>> Start Text passage

July 2012 Print

Philosophy of Life

Fr. Peter Scott, SSPX

“The world passeth away, 

and the concupiscence thereof, 

but he that doth the will of God 

abideth forever.” 

I Jn. 2:17

We are all pressed from every direction by the strange dichotomy, so well summarized by Our Divine Savior in His priestly prayer, namely that we must be in the world, yet we cannot be of the world, as Christ was not of the world (Jn. 17:16); that we are surrounded by evil, yet we must keep ourselves free from evil; that we are sinners, yet we must sanctify ourselves in the likeness of our Divine Savior. We are very much aware that the spirit of the world, worldliness as we call it, corrupts, undermines, destroys the Catholic and supernatural life of grace, and that we cannot be the Catholics we desire to be if we seek the world’s pleasures, possessions, comforts, ambitions. The worldly Catholic will sooner or later fall into mortal sin, and betray his Lord and his God. The worldly Catholic will not be faithful to Tradition, for he does not live by the supernatural.

Worldliness versus Education

However, there is a worldliness that is much more dangerous, lethal, poisonous and destructive than the moral one with which we are all too familiar; an influence of the world much more profound than rock music, immodesty, dating, occasions of sin, and parties; an influence that our education must face head on, or fail entirely, and it is the dumbing down of the intellect, the soullessness of a mind that has nothing to long for, the evacuation of the search for truth, for beauty, for goodness, for all those perfections that reflect God, and that are as everlasting and unchanging as God Himself. This is the materialism and secularism of the modern world, which destroys that which is both the most sacred and also the most human in our lives. This worldliness is the preoccupation with the vulgar, empty. It is the lack of appreciation for that which is lofty and noble, for the idealism that is most elevated. It reduces man to the lowest common denominator of his purely physical existence, in a meaningless and futureless comfort zone, which regards the self-sacrifice and self-denial required for any great achievement—academic, artistic, musical, spiritual—as not only unnecessary, but a folly. Such persons can have the Faith, but the Faith, as Fr. Edward Leen points out, is for them “not an inspiration to living life nobly and excellently, but a commercial insurance against possible risks in the world beyond the grave. The Faith is literally not a life, but a life insurance.”1

It is precisely this worldliness that any true education must cut out at its very roots. It can only be done in one way, and this by a love of the truth, as the foundation of all human and supernatural integrity. Did Our Lord not indicate this when He prayed to His Father in heaven: “Sanctify them in truth....For them do I sanctify myself, that they also may be sanctified in truth” (Jn. 17:17, 19).

>> End Text passage
>> Start The records

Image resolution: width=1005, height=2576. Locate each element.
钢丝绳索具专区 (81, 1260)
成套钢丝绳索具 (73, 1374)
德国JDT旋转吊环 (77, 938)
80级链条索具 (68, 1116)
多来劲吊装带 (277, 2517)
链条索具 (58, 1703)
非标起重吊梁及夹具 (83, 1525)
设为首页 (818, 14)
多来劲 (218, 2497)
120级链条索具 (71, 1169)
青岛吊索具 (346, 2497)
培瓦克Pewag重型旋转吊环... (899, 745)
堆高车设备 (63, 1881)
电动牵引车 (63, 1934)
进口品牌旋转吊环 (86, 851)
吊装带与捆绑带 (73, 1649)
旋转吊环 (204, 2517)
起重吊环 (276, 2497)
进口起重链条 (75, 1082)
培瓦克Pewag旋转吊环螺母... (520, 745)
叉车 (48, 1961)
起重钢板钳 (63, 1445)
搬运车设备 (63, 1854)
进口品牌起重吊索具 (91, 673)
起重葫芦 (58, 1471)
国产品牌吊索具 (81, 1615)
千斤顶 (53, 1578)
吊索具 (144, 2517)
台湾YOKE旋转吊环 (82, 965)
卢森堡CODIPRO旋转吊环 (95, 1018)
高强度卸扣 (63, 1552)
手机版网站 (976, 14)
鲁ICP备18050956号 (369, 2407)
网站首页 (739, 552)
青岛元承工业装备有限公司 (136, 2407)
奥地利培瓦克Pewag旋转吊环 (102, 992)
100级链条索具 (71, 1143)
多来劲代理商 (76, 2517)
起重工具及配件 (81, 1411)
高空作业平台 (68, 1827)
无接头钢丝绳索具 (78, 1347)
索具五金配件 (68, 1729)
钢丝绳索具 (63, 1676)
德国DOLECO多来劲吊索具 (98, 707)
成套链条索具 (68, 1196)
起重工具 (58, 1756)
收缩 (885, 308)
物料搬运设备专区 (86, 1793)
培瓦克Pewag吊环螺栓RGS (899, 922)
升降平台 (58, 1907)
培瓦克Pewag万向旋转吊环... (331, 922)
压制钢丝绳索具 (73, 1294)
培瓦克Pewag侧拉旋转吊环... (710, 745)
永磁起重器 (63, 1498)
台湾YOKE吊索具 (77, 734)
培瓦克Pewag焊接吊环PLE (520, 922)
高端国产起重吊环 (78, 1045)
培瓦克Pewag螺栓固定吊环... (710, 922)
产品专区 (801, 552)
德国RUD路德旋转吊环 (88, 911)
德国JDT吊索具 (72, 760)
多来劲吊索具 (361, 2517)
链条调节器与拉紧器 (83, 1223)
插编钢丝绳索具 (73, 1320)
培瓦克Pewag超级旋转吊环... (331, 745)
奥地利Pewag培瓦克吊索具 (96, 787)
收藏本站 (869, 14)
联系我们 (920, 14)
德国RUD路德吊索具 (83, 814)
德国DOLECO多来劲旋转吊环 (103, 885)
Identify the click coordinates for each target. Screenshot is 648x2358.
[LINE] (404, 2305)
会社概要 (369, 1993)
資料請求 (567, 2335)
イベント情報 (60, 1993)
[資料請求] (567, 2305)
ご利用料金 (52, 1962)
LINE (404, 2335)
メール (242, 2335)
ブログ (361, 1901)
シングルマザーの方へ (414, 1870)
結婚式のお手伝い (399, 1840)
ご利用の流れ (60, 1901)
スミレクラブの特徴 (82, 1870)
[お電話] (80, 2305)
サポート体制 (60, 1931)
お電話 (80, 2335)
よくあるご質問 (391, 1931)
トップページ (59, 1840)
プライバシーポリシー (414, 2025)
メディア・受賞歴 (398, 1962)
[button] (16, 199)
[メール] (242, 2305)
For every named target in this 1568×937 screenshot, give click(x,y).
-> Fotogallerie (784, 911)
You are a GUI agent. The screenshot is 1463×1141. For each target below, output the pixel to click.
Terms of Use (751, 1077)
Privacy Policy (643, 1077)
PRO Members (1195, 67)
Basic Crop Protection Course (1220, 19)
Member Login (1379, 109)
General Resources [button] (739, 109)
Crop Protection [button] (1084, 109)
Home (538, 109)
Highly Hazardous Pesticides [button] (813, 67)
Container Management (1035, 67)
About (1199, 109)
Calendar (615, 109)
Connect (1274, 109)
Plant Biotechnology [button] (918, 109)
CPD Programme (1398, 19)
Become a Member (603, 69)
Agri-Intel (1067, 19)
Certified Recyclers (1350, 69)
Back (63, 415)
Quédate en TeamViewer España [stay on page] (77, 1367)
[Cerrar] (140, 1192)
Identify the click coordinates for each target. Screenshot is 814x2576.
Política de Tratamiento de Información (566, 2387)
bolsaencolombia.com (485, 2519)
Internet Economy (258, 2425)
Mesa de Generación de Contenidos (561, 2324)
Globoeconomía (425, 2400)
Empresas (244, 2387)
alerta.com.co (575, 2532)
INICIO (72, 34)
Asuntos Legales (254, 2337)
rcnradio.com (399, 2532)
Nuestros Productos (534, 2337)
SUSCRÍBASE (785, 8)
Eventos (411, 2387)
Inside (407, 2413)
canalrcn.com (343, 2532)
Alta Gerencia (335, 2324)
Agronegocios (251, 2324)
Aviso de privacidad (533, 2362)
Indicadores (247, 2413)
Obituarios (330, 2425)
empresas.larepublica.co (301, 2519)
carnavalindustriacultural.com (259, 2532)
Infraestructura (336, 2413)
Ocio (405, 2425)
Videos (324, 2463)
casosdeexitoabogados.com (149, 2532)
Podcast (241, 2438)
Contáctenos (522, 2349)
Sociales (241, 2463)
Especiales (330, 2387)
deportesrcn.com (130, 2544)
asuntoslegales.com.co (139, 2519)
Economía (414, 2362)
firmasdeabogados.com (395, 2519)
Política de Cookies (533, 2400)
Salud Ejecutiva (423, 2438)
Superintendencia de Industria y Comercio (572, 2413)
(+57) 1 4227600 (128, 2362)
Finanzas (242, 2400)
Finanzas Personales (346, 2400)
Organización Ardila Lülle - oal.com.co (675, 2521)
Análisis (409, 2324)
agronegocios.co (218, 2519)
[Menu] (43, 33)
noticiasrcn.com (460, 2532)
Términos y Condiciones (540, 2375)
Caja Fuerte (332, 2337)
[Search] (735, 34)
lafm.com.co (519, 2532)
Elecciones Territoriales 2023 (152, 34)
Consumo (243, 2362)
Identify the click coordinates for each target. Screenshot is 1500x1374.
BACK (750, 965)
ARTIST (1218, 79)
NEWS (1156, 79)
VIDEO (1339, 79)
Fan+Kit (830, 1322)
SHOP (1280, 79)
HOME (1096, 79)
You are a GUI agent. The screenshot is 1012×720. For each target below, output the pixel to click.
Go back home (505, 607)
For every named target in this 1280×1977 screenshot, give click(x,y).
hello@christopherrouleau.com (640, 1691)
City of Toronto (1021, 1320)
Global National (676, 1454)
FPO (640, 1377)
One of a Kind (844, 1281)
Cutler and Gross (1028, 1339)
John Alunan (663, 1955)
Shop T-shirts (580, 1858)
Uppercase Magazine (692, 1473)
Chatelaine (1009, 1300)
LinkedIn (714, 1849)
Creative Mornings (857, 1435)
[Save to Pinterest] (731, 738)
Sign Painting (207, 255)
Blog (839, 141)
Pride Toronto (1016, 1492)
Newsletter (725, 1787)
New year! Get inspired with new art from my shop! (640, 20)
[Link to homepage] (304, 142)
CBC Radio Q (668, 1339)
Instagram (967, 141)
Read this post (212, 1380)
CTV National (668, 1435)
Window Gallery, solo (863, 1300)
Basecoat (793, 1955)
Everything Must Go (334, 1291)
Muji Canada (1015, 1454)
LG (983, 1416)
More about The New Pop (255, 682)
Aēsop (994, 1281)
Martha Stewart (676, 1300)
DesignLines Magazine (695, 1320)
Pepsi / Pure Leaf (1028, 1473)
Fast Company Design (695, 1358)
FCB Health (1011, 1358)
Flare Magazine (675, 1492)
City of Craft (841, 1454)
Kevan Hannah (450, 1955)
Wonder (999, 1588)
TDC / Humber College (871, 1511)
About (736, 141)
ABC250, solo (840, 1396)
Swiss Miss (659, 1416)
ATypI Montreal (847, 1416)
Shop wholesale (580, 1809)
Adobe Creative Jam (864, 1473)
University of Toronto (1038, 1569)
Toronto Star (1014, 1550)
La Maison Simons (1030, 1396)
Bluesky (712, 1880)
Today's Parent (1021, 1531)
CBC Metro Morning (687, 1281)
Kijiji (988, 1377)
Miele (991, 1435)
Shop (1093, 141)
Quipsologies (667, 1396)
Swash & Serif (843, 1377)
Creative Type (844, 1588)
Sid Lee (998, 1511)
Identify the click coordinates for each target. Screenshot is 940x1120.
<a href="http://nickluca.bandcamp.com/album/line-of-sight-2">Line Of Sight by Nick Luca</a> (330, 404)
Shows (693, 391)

>> End The records

**Required work:**
1. In the essay on worldliness, what does Fr. Edward Leen say the Faith literally is for such persons?
2. Can you multiply every coordinate in the answers by 1.8, rounding to whole numbers with halves rounded up, and give the records again from their first line through the line with "[メール] (242, 2305)", both included and requests kept as they are?

**Responses for each task:**
1. Not a life, but a life insurance.

2.
Image resolution: width=1005, height=2576. Locate each element.
钢丝绳索具专区 (146, 2268)
成套钢丝绳索具 (131, 2473)
德国JDT旋转吊环 (139, 1688)
80级链条索具 (122, 2009)
多来劲吊装带 (499, 4531)
链条索具 (104, 3065)
非标起重吊梁及夹具 (149, 2745)
设为首页 (1472, 25)
多来劲 (392, 4495)
120级链条索具 (128, 2104)
青岛吊索具 (623, 4495)
培瓦克Pewag重型旋转吊环... (1618, 1341)
堆高车设备 (113, 3386)
电动牵引车 (113, 3481)
进口品牌旋转吊环 (155, 1532)
吊装带与捆绑带 (131, 2968)
旋转吊环 (367, 4531)
起重吊环 (497, 4495)
进口起重链条 (135, 1948)
培瓦克Pewag旋转吊环螺母... (936, 1341)
叉车 (86, 3530)
起重钢板钳 (113, 2601)
搬运车设备 (113, 3337)
进口品牌起重吊索具 (164, 1211)
起重葫芦 (104, 2648)
国产品牌吊索具 (146, 2907)
千斤顶 (95, 2840)
吊索具 (259, 4531)
台湾YOKE旋转吊环 (148, 1737)
卢森堡CODIPRO旋转吊环 (171, 1832)
高强度卸扣 (113, 2794)
手机版网站 (1757, 25)
鲁ICP备18050956号 (664, 4333)
网站首页 (1330, 994)
青岛元承工业装备有限公司 (245, 4333)
奥地利培瓦克Pewag旋转吊环 (184, 1786)
100级链条索具 (128, 2057)
多来劲代理商 (137, 4531)
起重工具及配件 (146, 2540)
高空作业平台 (122, 3289)
无接头钢丝绳索具 (140, 2425)
索具五金配件 (122, 3112)
钢丝绳索具 (113, 3017)
德国DOLECO多来劲吊索具 (176, 1273)
成套链条索具 (122, 2153)
起重工具 (104, 3161)
收缩 (1593, 554)
物料搬运设备专区 (155, 3227)
培瓦克Pewag吊环螺栓RGS (1618, 1660)
升降平台 (104, 3433)
培瓦克Pewag万向旋转吊环... (596, 1660)
压制钢丝绳索具 (131, 2329)
培瓦克Pewag侧拉旋转吊环... (1278, 1341)
永磁起重器 (113, 2696)
台湾YOKE吊索具 (139, 1321)
培瓦克Pewag焊接吊环PLE (936, 1660)
高端国产起重吊环 (140, 1881)
培瓦克Pewag螺栓固定吊环... (1278, 1660)
产品专区 (1442, 994)
德国RUD路德旋转吊环 (158, 1640)
德国JDT吊索具 (130, 1368)
多来劲吊索具 (650, 4531)
链条调节器与拉紧器 (149, 2201)
插编钢丝绳索具 (131, 2376)
培瓦克Pewag超级旋转吊环... (596, 1341)
奥地利Pewag培瓦克吊索具 (173, 1417)
收藏本站 (1564, 25)
联系我们 (1656, 25)
德国RUD路德吊索具 (149, 1465)
德国DOLECO多来劲旋转吊环 (185, 1593)
Identify the click coordinates for each target. Screenshot is 648x2358.
[LINE] (727, 4149)
会社概要 (664, 3587)
資料請求 (1021, 4203)
イベント情報 (108, 3587)
[資料請求] (1021, 4149)
ご利用料金 (94, 3532)
LINE (727, 4203)
メール (436, 4203)
ブログ (650, 3422)
シングルマザーの方へ (745, 3366)
結婚式のお手伝い (718, 3312)
ご利用の流れ (108, 3422)
スミレクラブの特徴 (148, 3366)
[お電話] (144, 4149)
サポート体制 (108, 3476)
お電話 (144, 4203)
よくあるご質問 (704, 3476)
トップページ (106, 3312)
プライバシーポリシー (745, 3645)
メディア・受賞歴 (716, 3532)
[button] (29, 358)
[メール] (436, 4149)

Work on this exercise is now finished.